The verdict? I was worried it wasn’t rising at first. I made the dough and let it rest in the refrigerator for 2 days, and when I let it warm, rolled it out, and rested it, it really didn’t look as though it rose. I know gluten-free dough has a tendency to have difficulty rising (that lack of gluten!), but I had concerns it was going to bake into a doughy lump. But once it was in the oven, it rose, browned, and looked delicious and crusty. And when we ate it – heaven. Yum. Not too sweet, crusty on the outside, and a soft interior studded with sweet cherries.
I would love to make this again. Next time, I’d love to soak my dried fruit for longer (I only soaked for about an hour), to really bump the flavors, (and probably use rum instead of bourbon) but overall, a lovely Christmas treat.
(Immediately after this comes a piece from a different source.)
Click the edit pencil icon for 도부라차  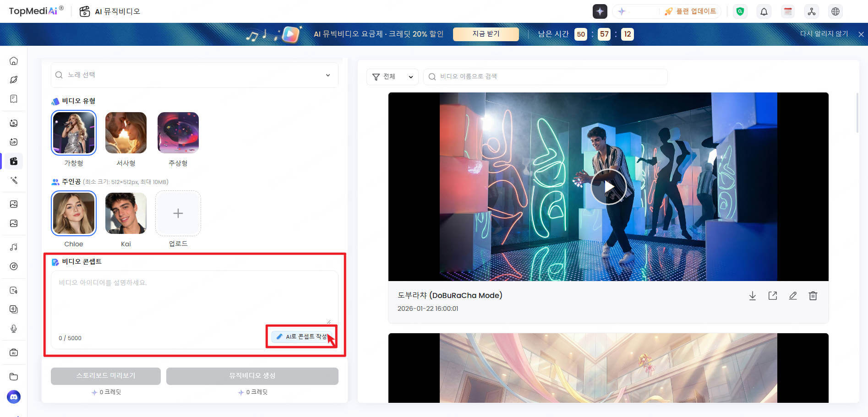pyautogui.click(x=792, y=296)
Gluten-Free, Dairy-Free Christmas Stollen Wreath
1/4 c lukewarm water (110 degrees F)
2 packages dry active yeast (Red Star is gluten-free)
1 c non-dairy milk
9 T palm shortening
5 1/2 c of your favorite gluten-free flour blend
1 T xanthan gum, if your flour blend does not already include it (mine did)
1/2 c sugar
3/4 t salt
1 t cinnamon
3 large eggs, beaten
Grated zest of 1 lemon and 1 orange
2 t vanilla extract
1/2 t almond extract
1 t lemon juice
3/4 c candied orange peel (make your own!)
1 c golden raisins
1/4 c dried cranberries
1/2 c dried cherries
3 T bourbon
Juice from zested orange
1 c sliced almonds
Melted non-dairy butter for coating the wreath
Powdered sugar for dusting the wreath
In a small bowl, soak the raisins, dried cranberries, and dried cherries in the bourbon and orange juice. Set aside while you work on the rest of the stollen.
Add the yeast to the warm water and stir to dissolve. Allow to sit for a few minutes to “proof”.
In a small saucepan, combine the non-dairy milk and the shortening and melt the shortening over medium heat. Remove from heat and let stand until lukewarm (about 110 degrees F).
Lightly beat eggs with extracts in a small bowl.
In a large mixing bowl, stir together the flour, xanthan gum (if using), sugar, salt, cinnamon, and zests. Then stir in the yeast mixture, eggs, and the lukewarm milk mixture. Mix until dough comes together. Cover with a towel and allow to rest for 10 minutes.
Add in the candied peel, the soaked dried fruit, and the almonds and mix with your hands or with a mixer (with a dough hook) on low until well-incorporated.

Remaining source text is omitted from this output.